Pro Tips: How to Make the Most of Late-Summer “Hoppertunities”

Written by: John Way, The Tackle Shop

When grasshoppers start filling the air with their distinctive whirring buzz, trout go on high alert.
Photo courtesy The Tackle Shop

Terrestrial season on many western rivers is just getting going.  When most anglers think western terrestrial fishing, they think grasshoppers.  When hoppers are in abundance, they are a great food source for trout when not much else is hatching in midsummer. All you need to do is learn a few tricks and you will master your “Hoppertunity.” 

On many rivers, the hopper fishing does not get going until a few things happen. First, it helps if the adjacent hay fields are cut. This will drive the local hoppers to the green lush riverbank and into the trout’s backyard. Second, a nice dry late summer will also congregate hoppers along the streams. Third, windy days blowing across the river will aid in pushing the clumsy flying bugs into the water. If all there of these happen, some of the largest fish in the river will be on the lookout for large, floating hoppers. 

The Travis Para Ant in a size 14 is a killer late-summer pattern.

While hoppers are the main course, do not forget about ants.   We catch more fish on ants than any other fly in late summer. Ants are available to the fish all year and many fish will hunt them out. We like a size 14 Cinnamon Ants in a parachute pattern. Be on the lookout for swarms of flying ants, as well. On many rivers, the flying ants will periodically swarm along the river bank. If you happen to hit this event, every fish in the river will be gorging on the unlucky ants. 

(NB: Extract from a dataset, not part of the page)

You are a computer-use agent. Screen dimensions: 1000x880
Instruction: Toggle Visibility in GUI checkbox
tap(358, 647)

Dropper rigs rule the day. If you’re fishing a hopper, especially a foam pattern that floats high, rig a nymph dropper behind it and play the old hopper-dropper game. We like to hang a really long dropper, of at least 24 inches. Remember, the tippet to the dropper nymph needs to be one size lighter than your main leader. If you get your nymph hung up, you only lose one fly. We like to us 3X to the hopper and 4X to the dropper. If you are having trouble turning this rig over on your cast, try this: Tie a 6-inch section of 3X to the hook of the hopper.  Then blood-knot the 4X to that tag end. The short section of thicker stiffer tippet will help turn over the nymph. 

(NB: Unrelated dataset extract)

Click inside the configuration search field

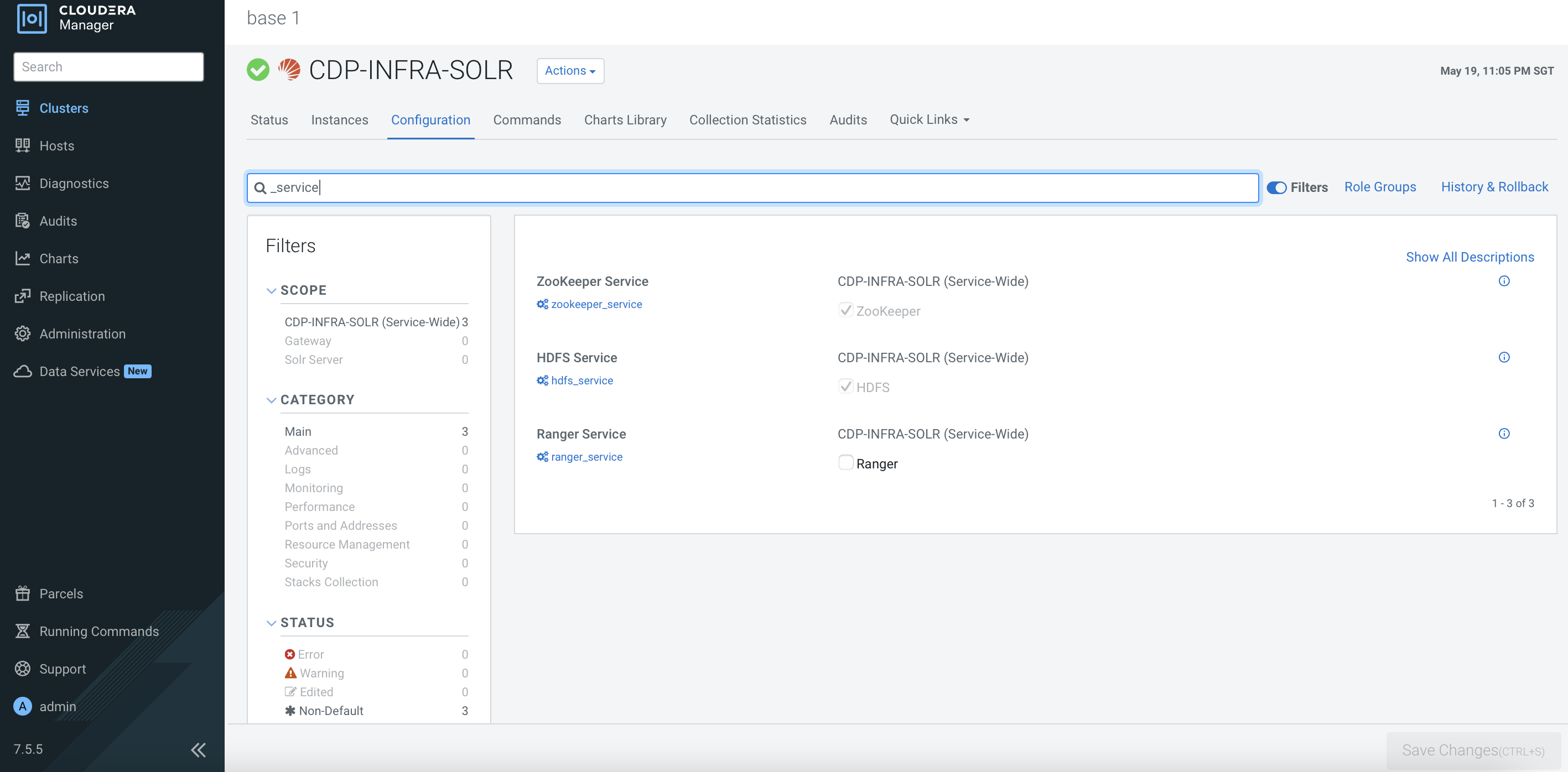click(x=730, y=187)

There’s a wide variety of patterns and styles to match your local hoppers. Clockwise from upper left: Dave’s Hopper, Chubby Duo Hopper, Schroeder’s Hi-Vis Hopper, and Hog Caller Hopper.

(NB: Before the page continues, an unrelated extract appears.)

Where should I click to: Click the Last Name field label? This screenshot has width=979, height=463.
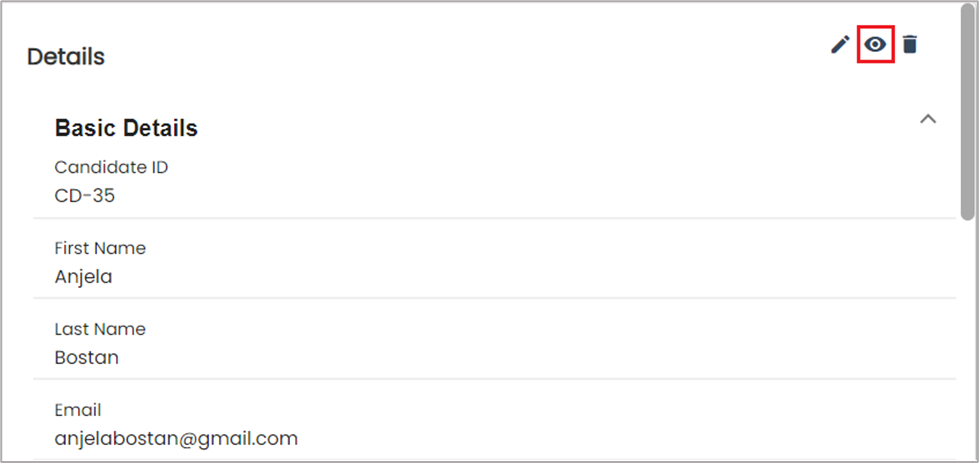click(100, 329)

If you ever collected hoppers and threw them into the river, you know that they freak out when they hit water. The hopper’s wings flare, and they use those big kicker legs aggressively. To mimic this, twitch your hopper every few feet of your drift. A slight twitch will move the rubber legs and make the fly look more like a natural. 

Hopper season is one of our favorite times of the year. Fishing large dry flies that float well and which are attacked by the fish is fun.  It sure beats staring at an indicator all day.  

John Way owns and operates The Tackle Shop in Ennis, Montana.